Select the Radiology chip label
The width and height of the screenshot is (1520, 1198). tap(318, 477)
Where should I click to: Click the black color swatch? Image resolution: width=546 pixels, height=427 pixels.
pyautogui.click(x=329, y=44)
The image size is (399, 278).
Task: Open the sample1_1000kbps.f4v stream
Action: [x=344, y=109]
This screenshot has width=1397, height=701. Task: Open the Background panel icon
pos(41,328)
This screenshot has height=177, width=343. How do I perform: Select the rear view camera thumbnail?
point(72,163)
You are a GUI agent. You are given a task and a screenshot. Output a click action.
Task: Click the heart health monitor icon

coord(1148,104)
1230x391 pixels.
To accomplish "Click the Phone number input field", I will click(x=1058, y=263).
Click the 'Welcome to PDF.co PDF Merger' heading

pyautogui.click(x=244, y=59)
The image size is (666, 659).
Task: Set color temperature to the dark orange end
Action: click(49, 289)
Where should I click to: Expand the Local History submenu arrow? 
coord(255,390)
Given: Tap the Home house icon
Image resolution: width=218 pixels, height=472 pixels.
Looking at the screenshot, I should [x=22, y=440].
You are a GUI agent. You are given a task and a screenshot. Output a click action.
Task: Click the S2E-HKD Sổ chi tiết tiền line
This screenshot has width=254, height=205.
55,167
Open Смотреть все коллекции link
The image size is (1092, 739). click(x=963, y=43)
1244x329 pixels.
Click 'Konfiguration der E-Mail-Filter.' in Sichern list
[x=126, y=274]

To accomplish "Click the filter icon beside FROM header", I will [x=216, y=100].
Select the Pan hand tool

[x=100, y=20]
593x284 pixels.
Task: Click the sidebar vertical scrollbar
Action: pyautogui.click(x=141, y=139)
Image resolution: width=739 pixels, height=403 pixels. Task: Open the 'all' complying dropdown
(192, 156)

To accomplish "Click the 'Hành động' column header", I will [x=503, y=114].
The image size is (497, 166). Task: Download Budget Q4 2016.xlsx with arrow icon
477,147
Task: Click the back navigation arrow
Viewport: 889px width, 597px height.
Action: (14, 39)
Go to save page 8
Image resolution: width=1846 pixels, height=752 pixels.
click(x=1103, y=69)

— Task to carry out —
Keep every word the same and copy out all of the entries.

— Exercise result —
Select the Radiology chip label
The width and height of the screenshot is (1520, 1198). tap(318, 477)
Where should I click to: Click the black color swatch? Image resolution: width=546 pixels, height=427 pixels.
pyautogui.click(x=329, y=44)
The image size is (399, 278).
Task: Open the sample1_1000kbps.f4v stream
Action: [x=344, y=109]
This screenshot has width=1397, height=701. Task: Open the Background panel icon
pos(41,328)
This screenshot has height=177, width=343. How do I perform: Select the rear view camera thumbnail?
point(72,163)
You are a GUI agent. You are given a task and a screenshot. Output a click action.
Task: Click the heart health monitor icon

coord(1148,104)
1230x391 pixels.
To accomplish "Click the Phone number input field", I will click(x=1058, y=263).
Click the 'Welcome to PDF.co PDF Merger' heading

pyautogui.click(x=244, y=59)
The image size is (666, 659).
Task: Set color temperature to the dark orange end
Action: click(49, 289)
Where should I click to: Expand the Local History submenu arrow? 
coord(255,390)
Given: Tap the Home house icon
Image resolution: width=218 pixels, height=472 pixels.
Looking at the screenshot, I should [x=22, y=440].
You are a GUI agent. You are given a task and a screenshot. Output a click action.
Task: Click the S2E-HKD Sổ chi tiết tiền line
This screenshot has width=254, height=205.
55,167
Open Смотреть все коллекции link
The image size is (1092, 739). click(x=963, y=43)
1244x329 pixels.
Click 'Konfiguration der E-Mail-Filter.' in Sichern list
[x=126, y=274]

To accomplish "Click the filter icon beside FROM header", I will [x=216, y=100].
Select the Pan hand tool

[x=100, y=20]
593x284 pixels.
Task: Click the sidebar vertical scrollbar
Action: pyautogui.click(x=141, y=139)
Image resolution: width=739 pixels, height=403 pixels. Task: Open the 'all' complying dropdown
(192, 156)

To accomplish "Click the 'Hành động' column header", I will [x=503, y=114].
The image size is (497, 166). Task: Download Budget Q4 2016.xlsx with arrow icon
477,147
Task: Click the back navigation arrow
Viewport: 889px width, 597px height.
Action: (14, 39)
Go to save page 8
Image resolution: width=1846 pixels, height=752 pixels.
click(x=1103, y=69)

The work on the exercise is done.